Something else that I’ve personally been doing these days is intermittent fasting (IF), which sounds a lot more intimidating than it actually is. Essentially, IF is just an eating pattern where you allocate a certain amount of time during the day for eating and only eat during that given period of time. For example, I give myself an eight-hour window (usually around 11:00am–7:00pm) during which I will eat normally (e.g. brunch, some snacks here and there, dinner), and then I will fast for the rest of the time, a feat which is made easier due to the fact that I’ll be asleep for roughly eight of the remaining sixteen hours. I started intermittent fasting as a way to make sure I’m not eating too close to bedtime, but paired with exercise I’ve found that it’s helped me regulate my weight over time as well. I’ll still give myself “cheat days” from time to time (I love midnight snacking too much to give it up completely lmao), but overall IF has given my eating schedule a bit more structure and discipline that I wanted.

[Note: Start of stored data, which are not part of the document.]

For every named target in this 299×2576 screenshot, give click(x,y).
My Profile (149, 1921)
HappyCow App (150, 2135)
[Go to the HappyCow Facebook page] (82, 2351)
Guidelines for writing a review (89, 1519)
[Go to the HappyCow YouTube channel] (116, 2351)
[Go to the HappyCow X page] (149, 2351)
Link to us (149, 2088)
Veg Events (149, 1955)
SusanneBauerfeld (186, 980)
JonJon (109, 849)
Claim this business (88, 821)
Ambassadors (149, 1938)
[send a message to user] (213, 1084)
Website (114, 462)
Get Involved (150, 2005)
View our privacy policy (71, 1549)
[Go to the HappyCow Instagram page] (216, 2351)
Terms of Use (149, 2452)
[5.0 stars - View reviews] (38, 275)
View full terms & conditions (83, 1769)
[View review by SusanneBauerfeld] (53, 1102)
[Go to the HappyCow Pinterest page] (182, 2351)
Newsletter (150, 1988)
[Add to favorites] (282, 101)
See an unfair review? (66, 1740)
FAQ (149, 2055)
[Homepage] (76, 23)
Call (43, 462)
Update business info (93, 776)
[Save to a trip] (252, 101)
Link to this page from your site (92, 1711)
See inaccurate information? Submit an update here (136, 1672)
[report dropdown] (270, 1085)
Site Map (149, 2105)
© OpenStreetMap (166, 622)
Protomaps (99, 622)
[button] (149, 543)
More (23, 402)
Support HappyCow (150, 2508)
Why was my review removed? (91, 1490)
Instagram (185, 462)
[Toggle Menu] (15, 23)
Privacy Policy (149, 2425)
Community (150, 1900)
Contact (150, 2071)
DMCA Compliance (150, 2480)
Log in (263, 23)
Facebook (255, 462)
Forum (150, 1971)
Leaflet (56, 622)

Of course, I really want to emphasize that these are just suggestions, and ultimately you should engage your relationship with food in the way that makes you feel happiest and healthiest. However, I hope you will consider eating and exercising not from the perspective of having to look a certain way (especially by giving up one entirely at the expense of the other), but rather from the perspective of achieving a balanced and healthy lifestyle suitable for your own needs. Feel free to reach out anytime if you have any more questions or updates to share. I’m wishing you the best of luck!